The most important lesson we draw from the Tucson tragedy is relatively simple: There are hundreds of thousands, possibly millions, of mentally ill people in this country who are not institutionalized and not taking proper medication. Occasionally, these people do terrible things.
The first mass killer, and possibly the role model for the others, was Charles Whitman, who killed 16 people, shooting from a tower at the University of Texas in Austin on August 1, 1966. He was shot by the police.
The Virginia Tech murder of 32 students and faculty in April 2007, less than four years ago, was the most deadly instance of this kind. The killer was 23 years old and committed suicide after the shootings.
The slaughter which caused the most intense reaction took place at Columbine High School on April 20 (Hitler’s birthday), 1999, where two high school seniors murdered death twelve other students and one teacher before shooting themselves.

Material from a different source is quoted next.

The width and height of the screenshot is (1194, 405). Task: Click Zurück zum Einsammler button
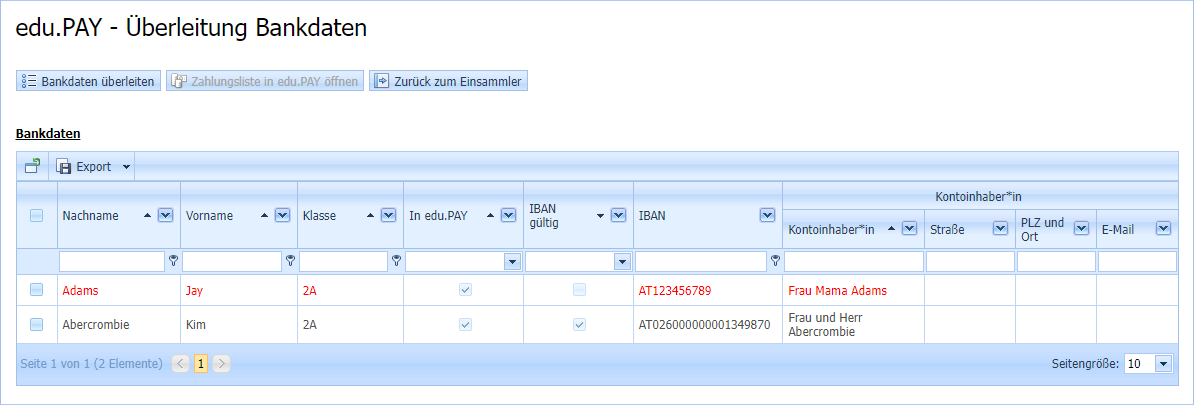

Other similar episodes have received lesser attention, but the issue of mental health is a factor in all these killings. The question arises: What do you do with people who are reasonably believed to be mentally ill, but have not yet done any harm to themselves or others? Can they, or should they, be locked up because they present risk factors? Who measures the risk, and what are the standards for any determination?
If we believe that nothing can be done until the ill person acts out his fantasies, we may be condemning innocent strangers or bystanders to death. Should we call those murders the price of living in a free society? These are the questions that should receive the most attention after the tragedy in Arizona. If we are able to find answers, we may save the lives of other people: Members of Congress, judges, children, ordinary Americans who may be doomed by society’s refusal to respond to strong clues that some people are mentally ill.
We are even uncomfortable with words like “crazy” and “wacko” because they are politically incorrect. Politicians today risk their careers by using words that the language police consider inappropriate under the latest and most refined standards. Elegant language, however, is not the major difficulty in dealing with mental health issues. We believe there are no ready answers, but certainly there are things that can be done that are not being done today.
Are there any standards of conduct that should be applied to non-criminal behavior where the person involved might, or might not, endanger others? Can people be deprived of their liberty because of a mental defect or tendency that either is, or is not, treatable? Who, if anyone, has an obligation to report behavior which indicates mental illness? To what authorities should concerned citizens address their observations of the subject’s words, threats or actions? Would they be subject to lawsuits by a person whose conduct they felt was potentially dangerous?
You can see why the policy in this area is often to do nothing. Perhaps, with insight, we can do something to protect our citizens from the tragedy we have so recently endured, and from others that are likely to occur in the years ahead.
Mr. Stern, president of New York Civic, is a frequent contributor to The New York Sun.